The next day, on Stage Eleven, Froome delivered again, responding to a series of attacks before ceding to Wiggins on the long climb home. Wiggins ended the day in red. Froome was second in the
General Classification.

His sacrifice had been huge but it was what he got paid so handsomely to do. And with contract negotiations pending, more reward would come later.

Wiggins retained the jersey through four stages before losing it to Juan José Cobo, a local favourite and the eventual winner of La Vuelta. Froome finished just 13 seconds behind Cobo in
second place on the podium knowing, in his bones, that first place could have been his. Wiggins was third, 1'39" behind.

30 January 2013: Vanity Hotel Golf, Mallorca. It is Wednesday evening, the fifth day of my first week inside Team Sky, and the moment to speak for the first time with Chris
Froome. We have passed each other in the hotel, once he’d sat in the bar reading a serious newspaper. Another morning I’d gone to the small hotel gym to see him work out with Richie
Porte, his best friend in the team.

His friendship with Porte is interesting because they are so different. With Porte, what you see is what he is. And what he thinks is what you hear.

Froome has always been guarded – considering, sifting, then speaking. When his rise began, those who managed Sky’s media affairs would say: ‘We need to get Froomey to give a
little more of himself.’ And that morning in the gym with Porte, he gave plenty. Ben MacDonald, the Team Sky physiotherapist, supervised a session in which the riders did a tough circuit of
strength and stretching exercises.

Porte is small but neatly proportioned. He looked every inch the athlete.

Froome is different, his tallness accentuated by his thinness. More than 6ft tall, he will start the Tour de France weighing 10st 6lb. But when the exercises get tough, Froome’s strength
leaves an impression that would overwhelm every other memory from that workout. In the gym Porte seemed like a boy to Froome’s man.

I am reminded of the story often told within the team to illustrate Froome’s physical freakiness. The former American rider Bobby Julich had been assigned to sand the rough edges off
Froome in the 2011 season. He began by running some lab tests, the results of which startled him. Rod Ellingworth had to check the calibrations on the machinery but the numbers were right. They
knew then that Julich was polishing a Tour de France podium finisher.

That evening, Froome was already there when I arrived. We speak for half an hour or so. He is polite, comes across as intelligent but he is reserved, as if he’s learnt that the less you
say, the less you get into trouble. Two memories survive from the conversation.

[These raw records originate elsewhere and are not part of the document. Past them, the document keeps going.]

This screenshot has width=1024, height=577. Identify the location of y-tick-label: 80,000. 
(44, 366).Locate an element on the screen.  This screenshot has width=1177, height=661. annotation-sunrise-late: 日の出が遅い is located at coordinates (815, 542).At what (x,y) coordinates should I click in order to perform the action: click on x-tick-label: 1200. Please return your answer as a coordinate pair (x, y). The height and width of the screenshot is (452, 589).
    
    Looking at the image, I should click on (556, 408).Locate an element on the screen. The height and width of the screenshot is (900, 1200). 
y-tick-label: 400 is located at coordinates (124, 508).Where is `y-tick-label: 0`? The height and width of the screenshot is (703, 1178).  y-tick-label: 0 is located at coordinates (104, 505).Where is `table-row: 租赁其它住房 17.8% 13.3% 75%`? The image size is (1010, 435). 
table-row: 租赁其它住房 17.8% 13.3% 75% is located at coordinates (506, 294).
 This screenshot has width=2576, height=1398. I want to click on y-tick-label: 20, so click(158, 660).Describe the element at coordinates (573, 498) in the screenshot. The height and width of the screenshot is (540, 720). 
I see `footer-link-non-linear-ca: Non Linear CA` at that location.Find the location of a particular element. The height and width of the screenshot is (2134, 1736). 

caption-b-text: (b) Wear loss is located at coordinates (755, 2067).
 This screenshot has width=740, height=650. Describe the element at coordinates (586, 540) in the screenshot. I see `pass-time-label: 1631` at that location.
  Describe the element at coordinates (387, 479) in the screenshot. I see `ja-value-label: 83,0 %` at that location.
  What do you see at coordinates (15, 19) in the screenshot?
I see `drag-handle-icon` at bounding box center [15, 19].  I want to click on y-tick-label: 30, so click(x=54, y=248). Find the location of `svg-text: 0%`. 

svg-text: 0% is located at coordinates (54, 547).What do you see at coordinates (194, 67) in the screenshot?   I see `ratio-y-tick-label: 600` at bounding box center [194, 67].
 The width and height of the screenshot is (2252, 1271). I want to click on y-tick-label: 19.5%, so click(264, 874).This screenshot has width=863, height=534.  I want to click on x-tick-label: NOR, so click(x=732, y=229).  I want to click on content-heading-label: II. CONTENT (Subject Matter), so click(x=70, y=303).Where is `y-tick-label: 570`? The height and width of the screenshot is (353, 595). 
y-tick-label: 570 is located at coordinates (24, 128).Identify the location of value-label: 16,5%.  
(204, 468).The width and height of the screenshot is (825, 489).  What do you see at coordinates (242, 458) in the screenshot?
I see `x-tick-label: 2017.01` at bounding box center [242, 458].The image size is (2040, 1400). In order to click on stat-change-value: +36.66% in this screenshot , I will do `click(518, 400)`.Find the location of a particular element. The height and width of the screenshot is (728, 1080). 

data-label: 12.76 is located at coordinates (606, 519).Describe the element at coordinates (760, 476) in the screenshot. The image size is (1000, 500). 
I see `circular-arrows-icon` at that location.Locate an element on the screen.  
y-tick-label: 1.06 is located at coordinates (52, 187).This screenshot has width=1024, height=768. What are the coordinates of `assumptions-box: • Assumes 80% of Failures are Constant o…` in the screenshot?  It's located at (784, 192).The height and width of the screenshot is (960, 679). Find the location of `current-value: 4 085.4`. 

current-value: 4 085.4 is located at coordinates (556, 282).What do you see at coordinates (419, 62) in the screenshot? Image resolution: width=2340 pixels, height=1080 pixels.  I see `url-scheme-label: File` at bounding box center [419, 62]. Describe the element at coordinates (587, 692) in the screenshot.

The first was his time at St Andrew’s School in Bloemfontein.

How could a 13-year-old from Kenya without a word of Afrikaans have survived at this predominantly Afrikaans school? He said it was not easy at the time but when you looked at the bigger picture
you saw the benefits. It toughened him.

Everything Froome says is delivered in well-formed and politely expressed sentences but you soon learn not to confuse politeness with softness. The other memory came from the corner of
Froome’s soul where you find granite.

The conversation had turned to the coming season and how he felt about riding the Tour de France in the same team as the defending champion, Bradley Wiggins. ‘What I want,’ he said,
‘is to arrive at the start in Corsica with my chance to win the race. Nothing more, nothing less.’ What he didn’t say but wanted you to know is that he would have his chance to
win this year, no matter what. His intensity recalled what Apollo Creed said to Rocky Balboa: ‘Now, when we fought, you had that eye of the tiger, man, the edge!’

Two weeks later, Froome rode his first race of the year, the Tour of Oman. On the fourth day he rode well to finish second to Spaniard Joaquim Rodríguez on Green Mountain, took the
leader’s jersey and attended to the usual podium, media and anti-doping duties. A car waited to take him the twenty kilometres to the team hotel.

‘The car’s over there,’ someone said.

‘It’s okay, I’ll ride back, a little extra training.’

Eye of the tiger, man.

He is the man.

When I speak to Bradley Wiggins he appears to acknowledge this.

‘When we go to the Tour and the form guide says Chris is the man, I will be supporting Chris, we’re in a team and that’s why we’re successful.’